Translate In French / Traduire en Francais
The story we relate in this news needed weeks, even months of investigations, and is extremely important regarding the internal architecture of a CPU. In order to understand what it deals with and what are the consequences of our discovery, we'll first browse a quick history of the internal cycles counter of a CPU, also known as Time Stamp Counter (TSC).
The TSC was first intoduced by Intel on the Pentium ; its aim is to count the number of CPU cycles during a time period. The TSC is a counter that is set to 0 when the CPU starts, and is incremented every clock cycle. It can be read through an MSR, or using the dedicated instruction rdtsc (Read Time Stamp Counter). Therefore, a 200MHz Pentium will increase this counter 200,000,000 times per second, and a 3.8GHz Pentium 4 will increase it 3.8 billions times in one second. The counter is stored in a 64 bits registers, that allows, at 4GHz, to store the counter value without an overflow for 146 years of uninterrupt use, without rebooting.

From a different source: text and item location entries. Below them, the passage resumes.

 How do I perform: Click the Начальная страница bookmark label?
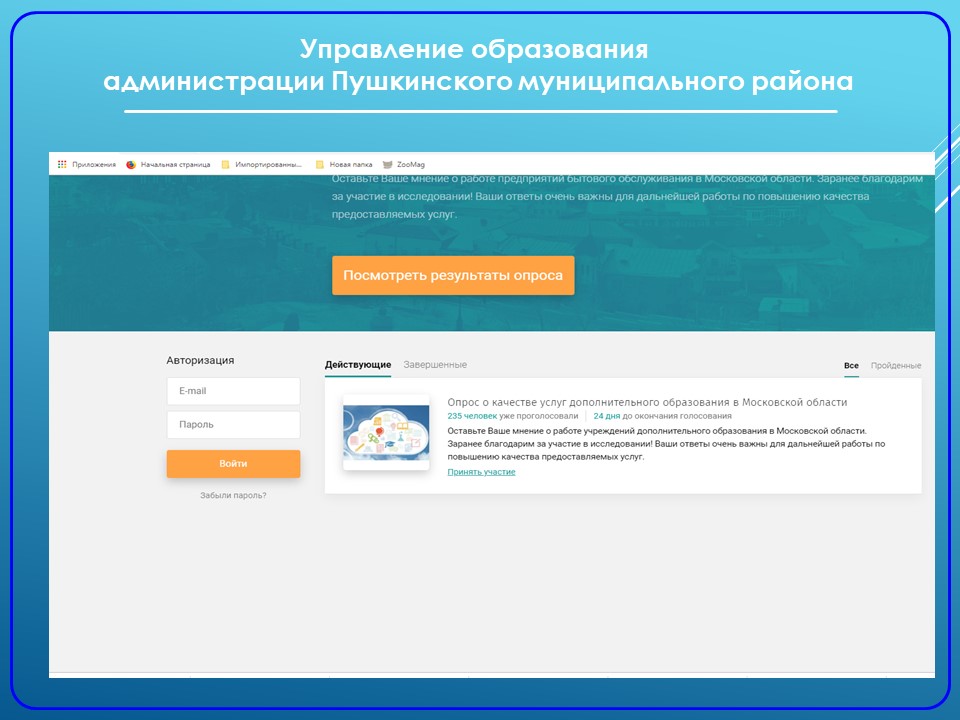click(175, 164)
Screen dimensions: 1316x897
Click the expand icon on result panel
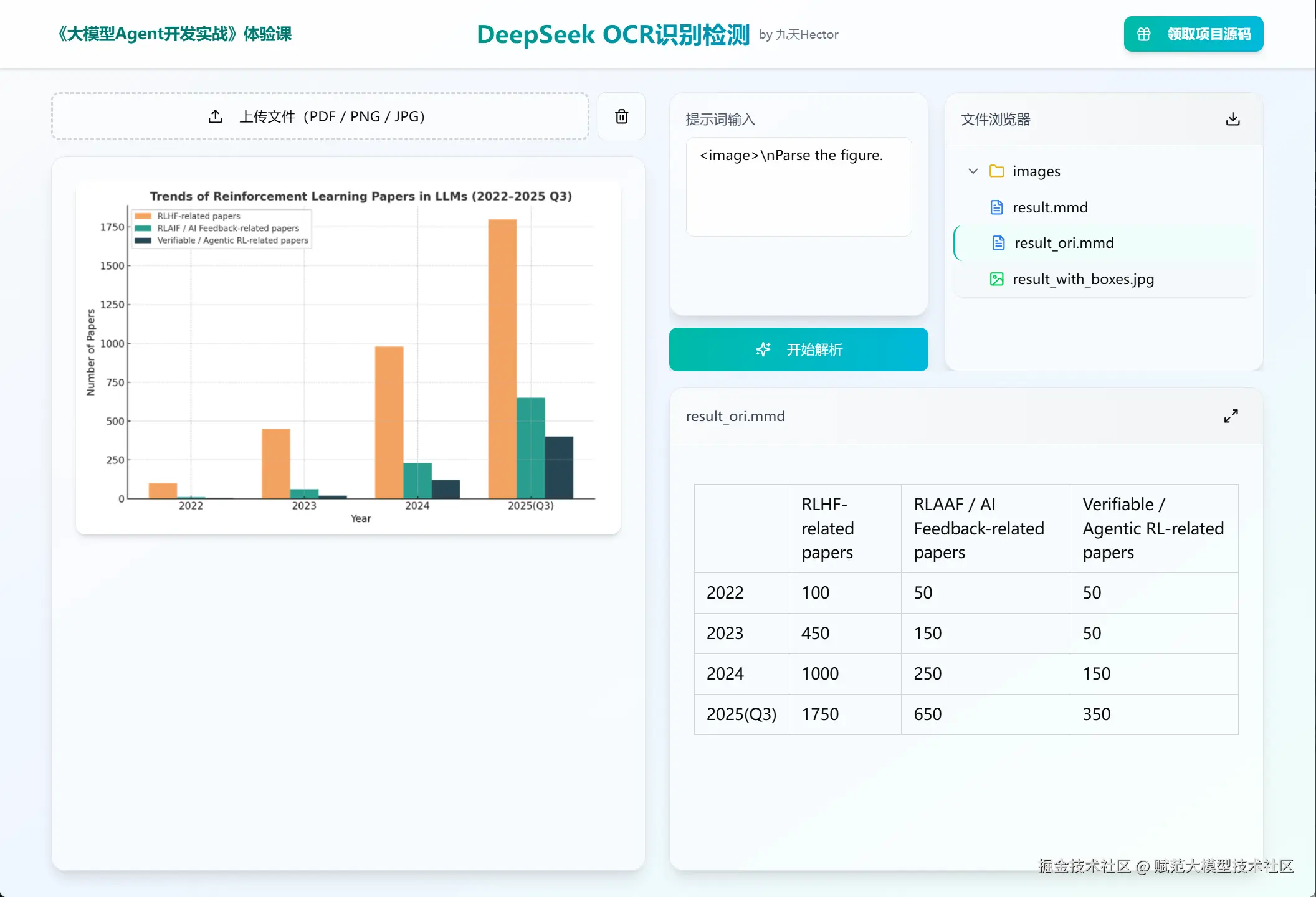[1231, 416]
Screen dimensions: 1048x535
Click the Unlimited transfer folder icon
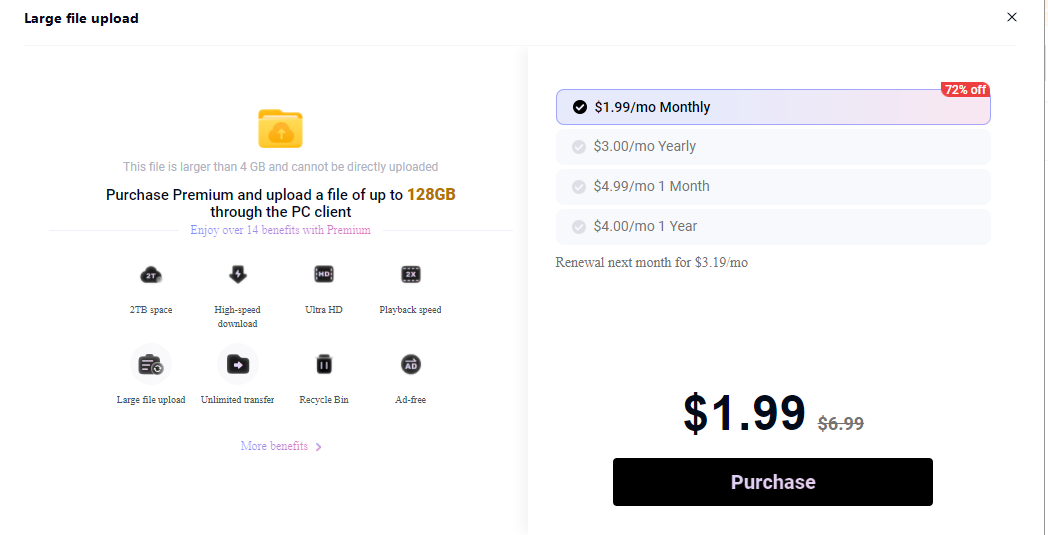pyautogui.click(x=237, y=365)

The TSC is used by lot of programs, and in several aims. First it is commonly used to compute the CPU internal frequency : the program reads the TSC, waits a known amount of time, reads the TSC again ; the TSC difference gets the number of cycles elapsed in this time period, and then allows to deduce the CPU internal clock speed. Doing this regularly allows to detect the variation of the CPU clock speed in real time, for example on a mobile CPU that uses a clock modulation mechanism. Besides, the TSC can be used for performance tests, as it allows to get the exact number of cycles to compute a piece of code. This is used by most benchmarks, that basically use the following method to measure the performance of a system : FLOPS = Number of operations / time The number of operation is provided by the TSC, and the time is obtained with the PCs system clock.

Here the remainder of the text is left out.